Oireachtas Joint and Select Committees

Wednesday, 20 November 2019

Joint Oireachtas Committee on Health

Workforce Planning in the Health Sector: Discussion (Resumed)

Mr. Paul Bell:

Before I defer to my colleague, Mr. Figgis, I will answer one question. Deputy Durkan talked about the budgetary provision or the Estimate. Perhaps we should ask ourselves while we are in this forum, who makes the final call on the budget? I think I know the answer to that. When health service managers put forward their requirement, it is based on what they anticipate to be the patient and service user need. The cost of those objectives are then presented, and this is about maintaining the normal service. The HSE, when agreeing the Estimate, has a lot of interaction, I suggest, with the Departments of Finance and Public Expenditure and Reform about what will be spent. One then finds that the actual estimate of what the HSE believes it requires to operate a full complement of public health services, whether we like it or not, is cut back. In every single year in which I have operated in this service, which amounts to 21 years, I have witnessed a situation in which either the budget was not sufficient or we had supplementary budgets, even though we were told some time ago we could no longer have supplementary budgets for health. The budget, or the Estimate, is therefore doomed to fail right from the start because it does not address the actual needs that will present or that are projected to present. It should be remembered that this is not an exact science; as Deputy Durkan said, it is a demand-driven service. We are not saying we should just see what falls out at the end of the year. We understand that there must be a budget, that managers must manage their budgets and that our members who perform those services have a role to play. If, however, we do not face up to what the actual budget requirements are and how they are arrived at, we will end up in the same position all the time.

When it comes to recruiting and retaining staff, we are wasting a lot of money.
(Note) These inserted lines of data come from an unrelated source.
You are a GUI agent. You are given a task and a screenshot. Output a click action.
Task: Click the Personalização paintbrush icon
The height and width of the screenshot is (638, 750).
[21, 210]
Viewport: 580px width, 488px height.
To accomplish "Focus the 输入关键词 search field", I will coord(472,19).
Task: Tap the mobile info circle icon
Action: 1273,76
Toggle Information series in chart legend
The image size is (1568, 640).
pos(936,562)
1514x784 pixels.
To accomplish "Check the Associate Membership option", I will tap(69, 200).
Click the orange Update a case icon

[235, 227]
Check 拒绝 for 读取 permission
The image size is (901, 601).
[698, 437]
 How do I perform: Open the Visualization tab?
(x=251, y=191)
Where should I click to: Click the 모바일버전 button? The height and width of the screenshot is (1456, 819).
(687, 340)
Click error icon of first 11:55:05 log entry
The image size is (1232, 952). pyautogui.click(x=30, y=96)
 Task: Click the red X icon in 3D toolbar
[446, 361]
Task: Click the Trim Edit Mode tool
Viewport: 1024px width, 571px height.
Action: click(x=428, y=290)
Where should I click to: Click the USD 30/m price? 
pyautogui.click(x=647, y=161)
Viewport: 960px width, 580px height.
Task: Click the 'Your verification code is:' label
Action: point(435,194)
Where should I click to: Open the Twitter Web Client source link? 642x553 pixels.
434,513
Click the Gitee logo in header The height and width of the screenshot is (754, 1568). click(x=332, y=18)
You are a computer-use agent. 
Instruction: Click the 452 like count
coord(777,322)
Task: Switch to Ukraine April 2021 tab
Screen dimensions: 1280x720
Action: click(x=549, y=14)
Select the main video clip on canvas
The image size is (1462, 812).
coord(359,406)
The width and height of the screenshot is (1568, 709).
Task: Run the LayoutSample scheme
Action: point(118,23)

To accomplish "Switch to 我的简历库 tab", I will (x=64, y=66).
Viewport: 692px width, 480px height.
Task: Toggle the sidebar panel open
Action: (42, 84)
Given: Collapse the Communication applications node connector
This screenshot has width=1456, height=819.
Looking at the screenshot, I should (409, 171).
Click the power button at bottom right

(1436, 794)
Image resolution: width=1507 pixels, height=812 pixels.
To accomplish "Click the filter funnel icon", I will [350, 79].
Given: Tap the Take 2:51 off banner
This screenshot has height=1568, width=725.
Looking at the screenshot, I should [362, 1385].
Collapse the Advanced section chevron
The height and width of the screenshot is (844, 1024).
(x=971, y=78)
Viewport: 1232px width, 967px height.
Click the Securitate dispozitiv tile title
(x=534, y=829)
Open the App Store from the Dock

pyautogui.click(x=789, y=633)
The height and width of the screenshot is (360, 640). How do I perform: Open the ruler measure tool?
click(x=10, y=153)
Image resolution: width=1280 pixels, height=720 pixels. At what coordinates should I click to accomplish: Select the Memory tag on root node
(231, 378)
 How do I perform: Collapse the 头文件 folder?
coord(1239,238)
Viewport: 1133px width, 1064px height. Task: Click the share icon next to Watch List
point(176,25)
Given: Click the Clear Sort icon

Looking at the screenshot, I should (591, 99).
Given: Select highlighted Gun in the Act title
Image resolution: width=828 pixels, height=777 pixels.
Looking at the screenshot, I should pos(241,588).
I ask the committee to consider the agency costs that have arisen, which are one example, and the amount of money being spent on contracts. I do not wish to be confrontational, but I take slight issue with the idea that the cost of the children's hospital does not impact the health service. It does because we cannot invest in capital projects that are required in the health service. We saw the recent concerns of the citizens of Waterford about their mortuary. That is just one example. We have other services in respect of which our members are fighting off private sector interests. In the Mater Hospital here in Dublin, for example, a new sterilisation department is required for the preparation of surgical instruments. The Department of Health says it has no money to replace the existing facility, that it would much prefer a private sector organisation to be brought in and that perhaps that the latter could build the facility and run the service. Ultimately, however, with respect to everyone here, it is still the taxpayer who will pay for that, and that is before we stray into the other areas of diagnostics and what happened with CervicalCheck.